Text passage:
%%

As time went on things kinda got normalised, we got back on track, we talked about the pics on the laptop,it was an old relationship ect and I was sorry they were on there but I had no idea they were there.

the mortgage situation was harder on our relationship, I couldn't get the previous ex off due to the recession, my wage not being able to cover the payments (in the banks eyes...although I'd been paying it myself since day1)

but we talked about it and my ex I thought understood,I was due for a wage rise October of last year and hopefully with me doing lots of overtime, i could get my ex off the mortgage and we could move on with our lives.

 

December 2009 - we had a huge fight just before christmas, we'd been out again at a christmas party, got drunk, she'd disapeared for hrs on end after going to the toilet and I was worried about her, after what seemed like hrs looking for her,calling her,getting the bouncers to look for her, going back to the hotel to look for her, generally going out of my mind with worry I found her, in the club, drunk talking to some of my work friends I shouted at her,more out of frustration and relief that she was okay and not collapsed in an allyway,wandering the streets alone drunk etc and it all kicked off

got to the hotel and we had a huge row, woke up next morning with scratch marks all over my face (happened before with her when we've fought)

I said to her that we could never drink again with each other as too much stuff comes up and it's destructive on us. She agreed, we talked, made up and I thought that was that..

%%

Data listing:
%%

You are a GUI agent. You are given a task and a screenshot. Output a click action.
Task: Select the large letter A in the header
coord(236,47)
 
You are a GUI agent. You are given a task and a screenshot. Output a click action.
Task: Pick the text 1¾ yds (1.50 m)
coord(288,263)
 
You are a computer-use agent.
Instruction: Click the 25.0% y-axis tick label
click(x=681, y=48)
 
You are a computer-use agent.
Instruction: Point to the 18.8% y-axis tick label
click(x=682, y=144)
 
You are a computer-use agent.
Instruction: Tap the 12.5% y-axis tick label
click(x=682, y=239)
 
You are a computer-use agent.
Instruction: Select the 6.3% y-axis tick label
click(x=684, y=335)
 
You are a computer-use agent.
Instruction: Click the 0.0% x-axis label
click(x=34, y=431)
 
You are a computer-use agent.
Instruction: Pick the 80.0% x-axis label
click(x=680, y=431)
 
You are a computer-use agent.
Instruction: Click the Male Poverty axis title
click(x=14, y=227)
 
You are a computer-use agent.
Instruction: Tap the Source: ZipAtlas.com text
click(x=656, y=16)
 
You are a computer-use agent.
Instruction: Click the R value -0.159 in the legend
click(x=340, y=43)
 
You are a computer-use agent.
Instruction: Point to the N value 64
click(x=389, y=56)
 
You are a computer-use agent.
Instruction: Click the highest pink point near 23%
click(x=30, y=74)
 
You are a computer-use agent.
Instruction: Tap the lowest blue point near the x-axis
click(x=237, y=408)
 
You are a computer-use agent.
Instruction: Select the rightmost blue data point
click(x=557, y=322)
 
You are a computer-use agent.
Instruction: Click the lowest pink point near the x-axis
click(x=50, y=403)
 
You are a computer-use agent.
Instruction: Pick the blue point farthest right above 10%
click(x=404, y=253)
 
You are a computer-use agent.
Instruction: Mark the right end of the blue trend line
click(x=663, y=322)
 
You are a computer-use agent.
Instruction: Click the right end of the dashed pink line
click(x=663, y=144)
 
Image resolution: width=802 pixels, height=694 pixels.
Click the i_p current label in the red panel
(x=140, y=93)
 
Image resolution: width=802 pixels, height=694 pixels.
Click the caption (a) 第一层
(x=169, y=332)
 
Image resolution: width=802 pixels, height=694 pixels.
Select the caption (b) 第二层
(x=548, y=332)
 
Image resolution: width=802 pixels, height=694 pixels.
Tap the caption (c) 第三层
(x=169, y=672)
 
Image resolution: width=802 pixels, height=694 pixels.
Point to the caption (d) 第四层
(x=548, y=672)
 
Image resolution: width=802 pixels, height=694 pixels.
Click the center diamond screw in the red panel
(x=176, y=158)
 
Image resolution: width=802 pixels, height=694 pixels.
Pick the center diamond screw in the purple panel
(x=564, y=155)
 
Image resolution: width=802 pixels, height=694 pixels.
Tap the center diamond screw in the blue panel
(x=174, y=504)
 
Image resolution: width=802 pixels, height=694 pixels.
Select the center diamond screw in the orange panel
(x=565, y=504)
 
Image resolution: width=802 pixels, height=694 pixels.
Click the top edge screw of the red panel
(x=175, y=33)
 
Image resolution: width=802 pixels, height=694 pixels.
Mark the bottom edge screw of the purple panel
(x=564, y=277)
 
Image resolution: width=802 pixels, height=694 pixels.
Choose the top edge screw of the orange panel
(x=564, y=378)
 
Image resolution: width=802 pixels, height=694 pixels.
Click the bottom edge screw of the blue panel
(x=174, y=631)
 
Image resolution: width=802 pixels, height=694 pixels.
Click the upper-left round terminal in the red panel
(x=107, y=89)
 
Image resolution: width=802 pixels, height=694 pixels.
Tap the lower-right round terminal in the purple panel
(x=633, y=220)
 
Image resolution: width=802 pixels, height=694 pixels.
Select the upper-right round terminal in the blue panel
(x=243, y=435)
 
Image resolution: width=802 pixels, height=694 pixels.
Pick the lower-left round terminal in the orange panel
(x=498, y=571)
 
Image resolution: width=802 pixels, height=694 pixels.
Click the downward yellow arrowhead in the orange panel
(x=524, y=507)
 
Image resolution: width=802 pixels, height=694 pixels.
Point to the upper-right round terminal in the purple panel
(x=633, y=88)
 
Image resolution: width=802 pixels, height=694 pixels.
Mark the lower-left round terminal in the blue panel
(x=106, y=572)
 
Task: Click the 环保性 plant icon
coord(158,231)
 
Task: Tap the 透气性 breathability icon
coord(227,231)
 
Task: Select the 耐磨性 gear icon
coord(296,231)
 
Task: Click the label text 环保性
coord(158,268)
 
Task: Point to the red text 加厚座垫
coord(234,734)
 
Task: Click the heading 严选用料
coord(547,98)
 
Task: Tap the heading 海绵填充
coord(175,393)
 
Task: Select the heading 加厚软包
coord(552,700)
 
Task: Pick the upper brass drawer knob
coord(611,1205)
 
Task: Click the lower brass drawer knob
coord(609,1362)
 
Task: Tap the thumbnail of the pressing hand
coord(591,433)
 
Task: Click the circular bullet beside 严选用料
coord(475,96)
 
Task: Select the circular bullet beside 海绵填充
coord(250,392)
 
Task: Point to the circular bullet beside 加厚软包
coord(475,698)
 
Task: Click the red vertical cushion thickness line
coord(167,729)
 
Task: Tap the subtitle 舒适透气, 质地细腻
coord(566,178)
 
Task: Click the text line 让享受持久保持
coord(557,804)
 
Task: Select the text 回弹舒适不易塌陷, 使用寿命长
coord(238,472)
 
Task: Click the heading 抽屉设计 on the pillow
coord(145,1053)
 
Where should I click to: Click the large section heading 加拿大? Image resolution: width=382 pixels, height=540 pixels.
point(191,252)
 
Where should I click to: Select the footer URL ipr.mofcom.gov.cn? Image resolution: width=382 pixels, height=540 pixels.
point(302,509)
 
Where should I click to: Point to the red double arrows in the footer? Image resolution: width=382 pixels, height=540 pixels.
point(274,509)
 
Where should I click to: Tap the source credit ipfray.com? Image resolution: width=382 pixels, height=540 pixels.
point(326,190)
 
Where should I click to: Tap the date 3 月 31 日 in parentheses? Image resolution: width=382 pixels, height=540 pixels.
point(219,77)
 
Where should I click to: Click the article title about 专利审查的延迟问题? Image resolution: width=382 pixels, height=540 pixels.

%%

Set of tasks:
A – Reproduce the relationship post word for word between "As time went" and "with our lives.", inclusive.
B – Please shift the coordinates by adding 104 to each of their numbers, and rewrite every line of the data listing between its first line and the line holding "click(x=30, y=74)", inclusive, keeping the requests in place. Return only those lines.
The passage and the listing are unrelated to each other.

Responses in order:
A –
As time went on things kinda got normalised, we got back on track, we talked about the pics on the laptop,it was an old relationship ect and I was sorry they were on there but I had no idea they were there.

the mortgage situation was harder on our relationship, I couldn't get the previous ex off due to the recession, my wage not being able to cover the payments (in the banks eyes...although I'd been paying it myself since day1)

but we talked about it and my ex I thought understood,I was due for a wage rise October of last year and hopefully with me doing lots of overtime, i could get my ex off the mortgage and we could move on with our lives.

B –
You are a GUI agent. You are given a task and a screenshot. Output a click action.
Task: Select the large letter A in the header
coord(340,151)
 
You are a GUI agent. You are given a task and a screenshot. Output a click action.
Task: Pick the text 1¾ yds (1.50 m)
coord(392,367)
 
You are a computer-use agent.
Instruction: Click the 25.0% y-axis tick label
click(x=785, y=152)
 
You are a computer-use agent.
Instruction: Point to the 18.8% y-axis tick label
click(x=786, y=248)
 
You are a computer-use agent.
Instruction: Tap the 12.5% y-axis tick label
click(x=786, y=343)
 
You are a computer-use agent.
Instruction: Select the 6.3% y-axis tick label
click(x=788, y=439)
 
You are a computer-use agent.
Instruction: Click the 0.0% x-axis label
click(x=138, y=535)
 
You are a computer-use agent.
Instruction: Pick the 80.0% x-axis label
click(x=784, y=535)
 
You are a computer-use agent.
Instruction: Click the Male Poverty axis title
click(x=118, y=331)
 
You are a computer-use agent.
Instruction: Tap the Source: ZipAtlas.com text
click(x=760, y=120)
 
You are a computer-use agent.
Instruction: Click the R value -0.159 in the legend
click(x=444, y=147)
 
You are a computer-use agent.
Instruction: Point to the N value 64
click(x=493, y=160)
 
You are a computer-use agent.
Instruction: Click the highest pink point near 23%
click(x=134, y=178)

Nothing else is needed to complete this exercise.